[Records from a collection]

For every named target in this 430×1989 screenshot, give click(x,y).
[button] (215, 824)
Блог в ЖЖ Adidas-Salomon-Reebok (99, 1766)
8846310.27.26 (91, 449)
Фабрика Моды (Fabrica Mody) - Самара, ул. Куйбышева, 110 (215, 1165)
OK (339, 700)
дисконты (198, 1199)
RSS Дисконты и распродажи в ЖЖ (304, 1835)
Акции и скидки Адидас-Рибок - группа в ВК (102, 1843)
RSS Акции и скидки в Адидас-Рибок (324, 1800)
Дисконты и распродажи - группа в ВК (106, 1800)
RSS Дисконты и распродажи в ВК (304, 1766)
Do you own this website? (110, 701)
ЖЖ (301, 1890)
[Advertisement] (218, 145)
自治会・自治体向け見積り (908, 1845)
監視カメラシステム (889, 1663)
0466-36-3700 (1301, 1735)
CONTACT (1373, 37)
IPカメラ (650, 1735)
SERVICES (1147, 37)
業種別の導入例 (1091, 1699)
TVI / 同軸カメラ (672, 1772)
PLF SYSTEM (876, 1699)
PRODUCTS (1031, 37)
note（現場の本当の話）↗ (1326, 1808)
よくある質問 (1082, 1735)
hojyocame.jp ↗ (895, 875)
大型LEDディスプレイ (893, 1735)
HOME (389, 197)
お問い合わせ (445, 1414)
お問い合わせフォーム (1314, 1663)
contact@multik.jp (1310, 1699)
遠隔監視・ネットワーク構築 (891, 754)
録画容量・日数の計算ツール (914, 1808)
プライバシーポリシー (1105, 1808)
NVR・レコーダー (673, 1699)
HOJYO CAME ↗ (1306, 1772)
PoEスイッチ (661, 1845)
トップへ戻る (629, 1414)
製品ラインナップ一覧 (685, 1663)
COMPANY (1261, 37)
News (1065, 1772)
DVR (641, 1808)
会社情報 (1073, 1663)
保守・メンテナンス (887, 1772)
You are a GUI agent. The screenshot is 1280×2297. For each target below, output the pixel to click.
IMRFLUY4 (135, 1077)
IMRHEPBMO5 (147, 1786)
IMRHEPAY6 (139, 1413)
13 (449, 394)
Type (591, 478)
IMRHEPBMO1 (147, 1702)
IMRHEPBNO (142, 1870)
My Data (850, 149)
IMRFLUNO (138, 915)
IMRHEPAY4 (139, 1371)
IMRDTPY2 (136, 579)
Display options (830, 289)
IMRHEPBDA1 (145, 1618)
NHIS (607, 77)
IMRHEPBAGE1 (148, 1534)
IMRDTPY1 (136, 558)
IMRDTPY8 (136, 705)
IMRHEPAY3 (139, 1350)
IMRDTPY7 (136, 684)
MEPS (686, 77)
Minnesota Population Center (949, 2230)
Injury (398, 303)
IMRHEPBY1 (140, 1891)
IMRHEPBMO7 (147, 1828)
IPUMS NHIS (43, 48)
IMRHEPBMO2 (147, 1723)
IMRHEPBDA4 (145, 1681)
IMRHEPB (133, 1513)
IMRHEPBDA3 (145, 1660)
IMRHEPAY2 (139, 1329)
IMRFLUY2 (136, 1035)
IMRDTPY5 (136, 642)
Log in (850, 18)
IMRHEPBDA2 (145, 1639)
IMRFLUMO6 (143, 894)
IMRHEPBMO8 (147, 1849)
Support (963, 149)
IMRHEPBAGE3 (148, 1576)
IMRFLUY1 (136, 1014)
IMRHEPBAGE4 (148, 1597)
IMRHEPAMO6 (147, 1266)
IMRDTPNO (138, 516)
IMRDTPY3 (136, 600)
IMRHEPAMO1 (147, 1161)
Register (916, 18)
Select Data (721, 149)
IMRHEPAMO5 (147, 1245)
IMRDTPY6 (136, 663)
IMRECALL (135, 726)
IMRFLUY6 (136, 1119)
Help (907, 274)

> **PROBLEM TO WORK ON**:
Reproduce only the lines above spanning from the line containing "0466-36-3700 (1301, 1735)" through the line containing "NHIS (607, 77)", word for word.

> **RESULT FOR THIS TASK**:
0466-36-3700 (1301, 1735)
CONTACT (1373, 37)
IPカメラ (650, 1735)
SERVICES (1147, 37)
業種別の導入例 (1091, 1699)
TVI / 同軸カメラ (672, 1772)
PLF SYSTEM (876, 1699)
PRODUCTS (1031, 37)
note（現場の本当の話）↗ (1326, 1808)
よくある質問 (1082, 1735)
hojyocame.jp ↗ (895, 875)
大型LEDディスプレイ (893, 1735)
HOME (389, 197)
お問い合わせ (445, 1414)
お問い合わせフォーム (1314, 1663)
contact@multik.jp (1310, 1699)
遠隔監視・ネットワーク構築 (891, 754)
録画容量・日数の計算ツール (914, 1808)
プライバシーポリシー (1105, 1808)
NVR・レコーダー (673, 1699)
HOJYO CAME ↗ (1306, 1772)
PoEスイッチ (661, 1845)
トップへ戻る (629, 1414)
製品ラインナップ一覧 (685, 1663)
COMPANY (1261, 37)
News (1065, 1772)
DVR (641, 1808)
会社情報 (1073, 1663)
保守・メンテナンス (887, 1772)
You are a GUI agent. The screenshot is 1280×2297. For each target below, output the pixel to click.
IMRFLUY4 (135, 1077)
IMRHEPBMO5 (147, 1786)
IMRHEPAY6 (139, 1413)
13 (449, 394)
Type (591, 478)
IMRHEPBMO1 (147, 1702)
IMRHEPBNO (142, 1870)
My Data (850, 149)
IMRFLUNO (138, 915)
IMRHEPAY4 (139, 1371)
IMRDTPY2 (136, 579)
Display options (830, 289)
IMRHEPBDA1 (145, 1618)
NHIS (607, 77)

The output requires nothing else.